Use NLTK to analyze your diary. Get the following results (excerpt)
' \xb8\xb0 ', ' \xe5\xbc\xba\xe8\xba ', ' \xe5\xbd\xbc\xe5 ', ' \xb8\xb4 ', ' \xb8\x8a ', ' \xb8\x8b ', ' \xb8\x88 ', ' \xb8\x89 ', ' \ xb8\x8e ', ' \xb8\x8f ', ' \xb8\x8d ', ' \xb8\x82 ', ' \xb8\x83 ', ' \xb8\x80 ', ' \xb8\x81 ', ' \xb8\x87 ', ' tend ', ' \xb8\x9a ',
What methods and tools can I recommend for natural language analysis of Chinese?
Reply content:
Recently, we are using NLTK to classify the Chinese online product reviews, calculate the information entropy (entropy), the mutual information (Point Mutual information) and the confusion value (perplexity), etc. Only NLTK provided the appropriate method).
I feel that using NLTK to handle Chinese is completely available. The emphasis is on the Chinese word segmentation and the form of text expression.
The main difference between Chinese and English is that Chinese requires participle. Because NLTK processing granularity is generally the word, so you must first to the text word segmentation and then use NLTK to deal with (do not need to use NLTK to do participle, directly with the word breaker can be. It is very useful to have a stutter participle.
After Chinese participle, the text is a long array consisting of each word: [Word1, Word2, Word3 ... wordn]. You can then use the various methods inside the NLTK to process the text. For example, with freqdist statistical text word frequency, using bigrams to turn text into a two-phrase form: [(Word1, Word2), (Word2, Word3), (Word3, Word4) ... (Wordn-1, Wordn)].
After that, we can use these to calculate the information entropy and mutual information of the text words.
Then you can use these to choose the characteristics of machine learning, to build a classifier, the text classification (product review is a multi-dimensional array of independent comments, there are many examples of emotional classification on the internet is NLTK in the product review corpus, but in English. But the whole idea can be consistent).
There is also a problem with Python's Chinese encoding that bothers many people. After many failures I summed up some experience.
Python solves the Chinese coding problem basically with the following logic:
UTF8 (input)--Unicode (processing)--(output) UTF8
The characters processed in Python are all Unicode encodings, so the solution to the coding problem is to decode the input text (whatever encoding) into the (decode) Unicode encoding, and then encode (encode) the encoding when it is output.
Because the process is generally txt document, the simplest way is to save the TXT document as Utf-8 encoding, and then use Python processing to decode to Unicode (Sometexts.decode (' UTF8 ')), output the result back to TXT Then encode it into UTF8 (directly with the STR () function).
The landlord encountered only the problem of coding ...
There are a lot of useful Chinese processing packages:
Jieba: Can be used to do word segmentation, pos tagging, Textrank
HANLP: participle, named entity recognition, dependency parsing, and Fudannlp,nlpir
Personal feel is better than NLTK use ~ Chinese participle with stuttering, I made a small example nltk-compare Chinese document similarityYou say this has nothing to do with NLTK, change Python3, there is no such ghosts! Chinese still have to utf8!
Big Love nltk! Other packages, in addition to fixed tasks, Java even, using: Text.decode (' GBK ')
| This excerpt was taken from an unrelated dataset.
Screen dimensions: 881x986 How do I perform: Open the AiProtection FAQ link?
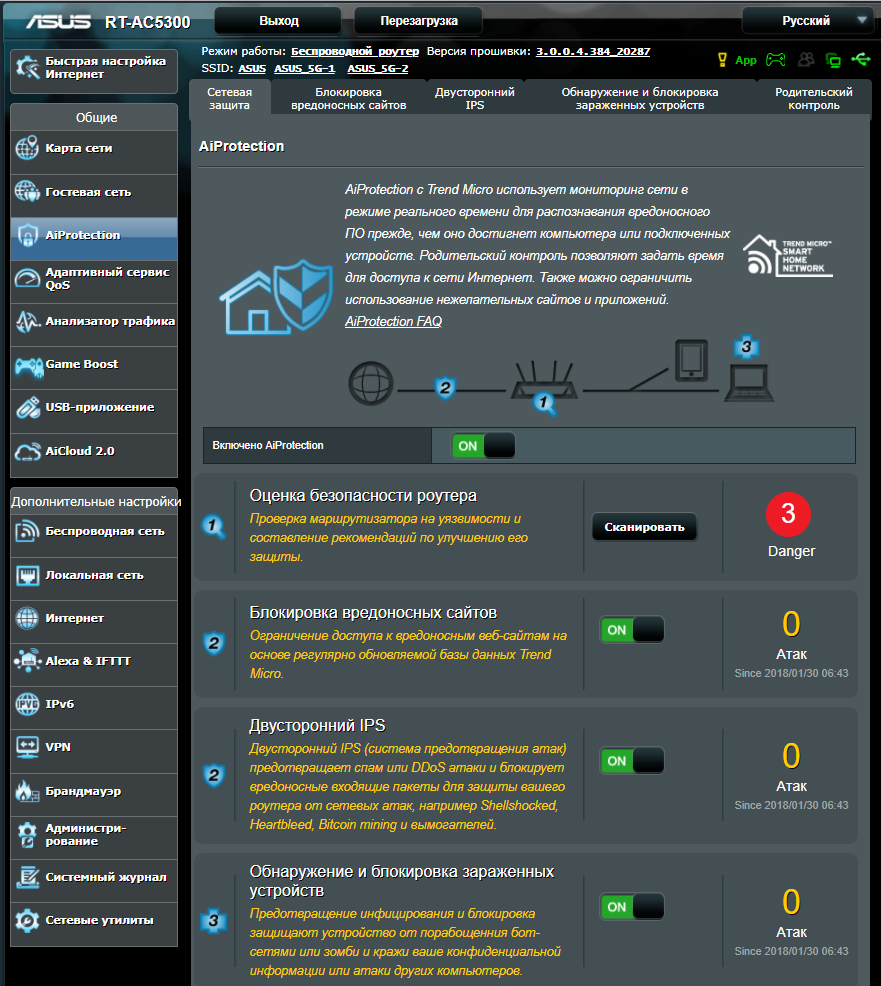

Participle: You find the corresponding Chinese word-breaker packagehttps://Github.com/fxsjy/jiebaBecause NLTK can not be the reason for Chinese word segmentation, recently also learning this aspect of things, recommend a tool Chinese tool, you can study I encountered the same problem, in the "Python Natural Language Processing" a book, after the successful loading of their own documents, but see the Chinese as you have shown, it should be the encoding setup problem, but do not know where to set. There's too little information in this area.